- [Tasks to carry out]
a – In the mailing-list message below, what does print_tac use explicitly?
b – Retype the mailing-list message below, starting at "2010/9/8 Makarius <makarius" and ending at "General / Emacs.".
c – Write what comes next in the mailing-list message below, continuing after its last sentence.
>> START Document extract
[isabelle-dev] error in cook book ?

Nils Jähnig jaehnig at mi.fu-berlin.de
Wed Sep 8 18:09:53 CEST 2010


jEdit looks very good! i will i try it the next days, but from what
what i experienced during five minutes, i think i will keep it.
thanks for your answer
/Nils


2010/9/8 Makarius <makarius at sketis.net>:
> On Wed, 8 Sep 2010, Nils Jähnig wrote:
>
>> yes, i found this trace buffer, but it is not really convenient to work
>> with, as it does not auto clear (i found now C-x C-w and try to use it) and
>> informations there (especially in the cook book) are meant to be together
>> with the other output. and i have an Isabelle-buffer, where all information
>> is displayed (i think this one is read by PGEclipse).
>
> I think Christian even had a strong inclination towards tracing output in
> some versions of the Cookbook, because it produced a certain wanted
> behaviour on a certain version of Proof General / Emacs.
>
>
>> but using "by simp" displays the informations written with pwriteln
>> (Pretty.writeln) in the response buffer together. is this something "by"
>> does?
>
> The regular way to output things is via writeln.  In some situations,
> end-of-proof (e.g. via 'by') prints a result using writeln as well.  In an
> open proof state, some extra workarounds are required, because most Proof
> General configurations tend to put the state output in front.  You should be
> able to switch back to *response* nonetheless, or use "3 window mode" or
> something.
>
> If you look at print_tac in the sources, it uses tracing explicitly, hoping
> to escape these traps.  There are other variations on the theme, like using
> warning, or even the special Output.priority protocol message. The latter is
> generally a bit dangerous, because it suppresses error output in certain
> situations, causing great confusion.
>> END Document extract
>> START Given information
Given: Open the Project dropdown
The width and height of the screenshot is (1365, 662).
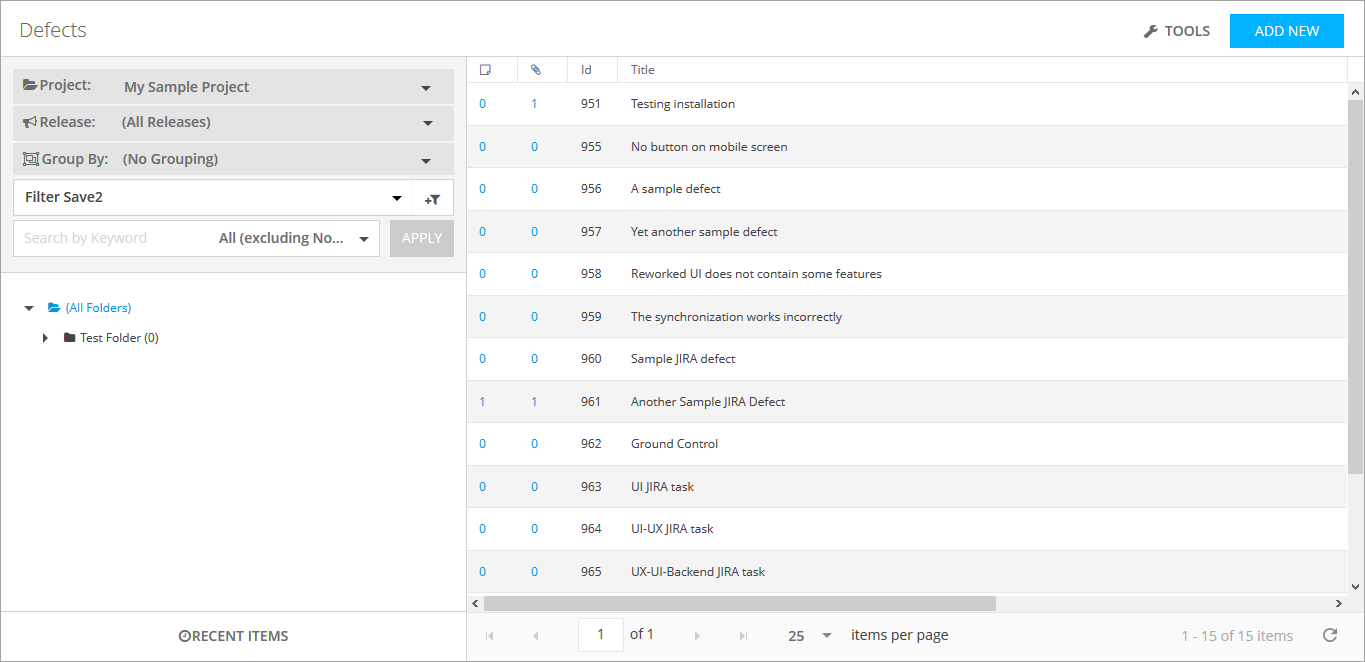Looking at the screenshot, I should point(426,88).
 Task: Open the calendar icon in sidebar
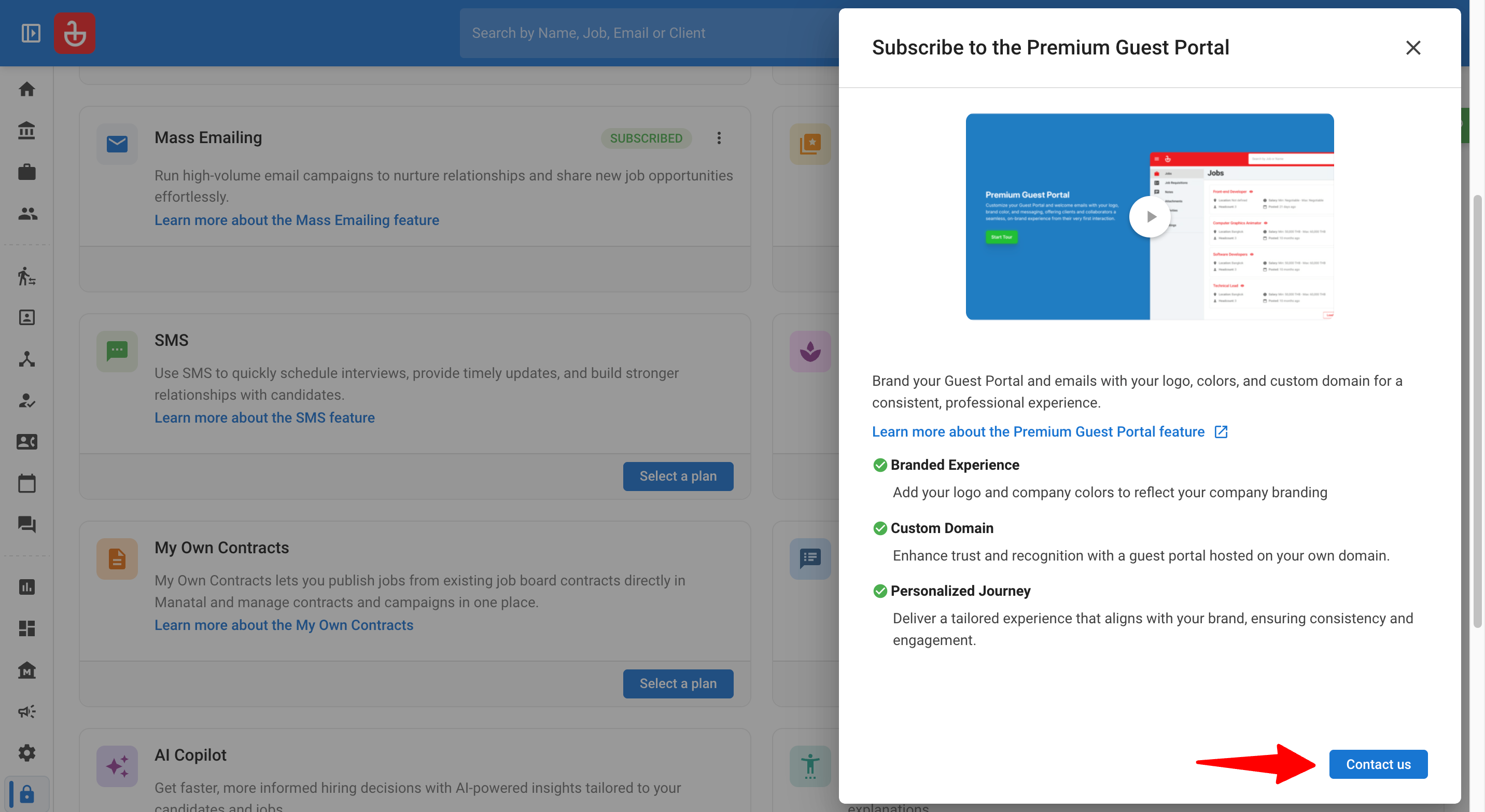click(26, 483)
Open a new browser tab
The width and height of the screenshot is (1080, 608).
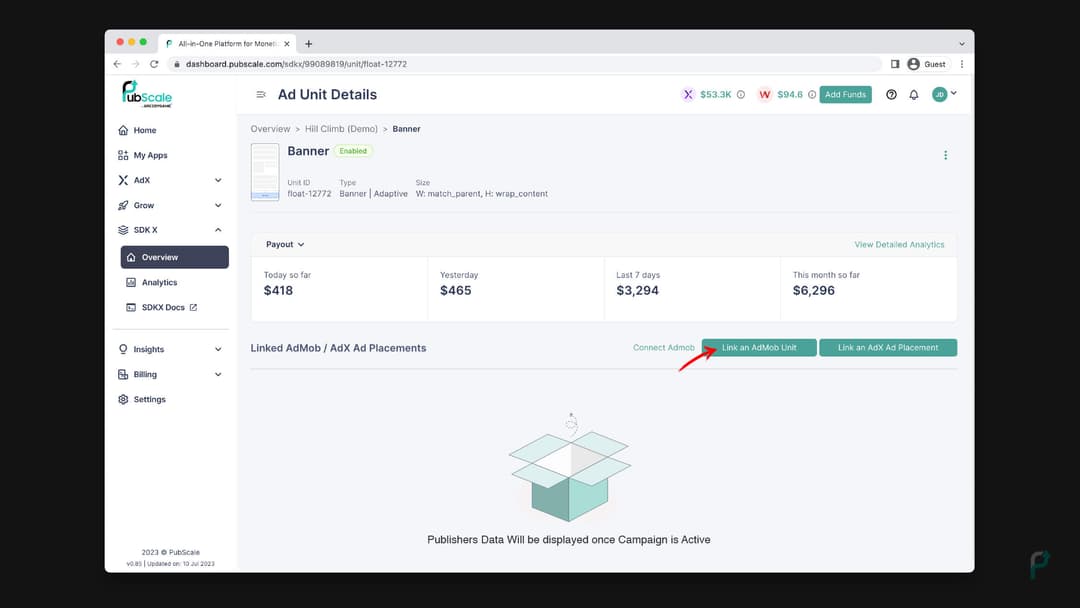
>> END Given information
- [The answers]
a – It uses tracing explicitly.

b –
2010/9/8 Makarius <makarius at sketis.net>:
> On Wed, 8 Sep 2010, Nils Jähnig wrote:
>
>> yes, i found this trace buffer, but it is not really convenient to work
>> with, as it does not auto clear (i found now C-x C-w and try to use it) and
>> informations there (especially in the cook book) are meant to be together
>> with the other output. and i have an Isabelle-buffer, where all information
>> is displayed (i think this one is read by PGEclipse).
>
> I think Christian even had a strong inclination towards tracing output in
> some versions of the Cookbook, because it produced a certain wanted
> behaviour on a certain version of Proof General / Emacs.

c –
>
> All of this is very fragile, and will only become better with the next
> generation of user interfaces.  As a general rule of thumb, one should keep
> the ML part as plain and simple as possible, and use writeln most of the
> time.
>
>
>> The PGEclipse is kind of working, but not enough, to work with it. it has
>> problems with "undo previous proof command", especially if you have ML-code
>> in the same file. So at the moment all it does is looking much more user
>> friendly than emacs, and displaying the output as i want it, but i have to
>> restart often, so it is not yet an option.
>
> I did not know that it can actually be run -- when I tried some years ago I
> failed miserably.  In my frustation I asked the Google oracle what to do
> about "Eclipse sucks", and it pointed me to a blog spot saying "Do not use
> Eclipse, but jEdit."  Some years later, I have an almost working version of
> Isabelle/jEdit.  The one distributed with Isabelle2009-2 is merely a sneak
> preview -- if you look closely you can imagine its full potential.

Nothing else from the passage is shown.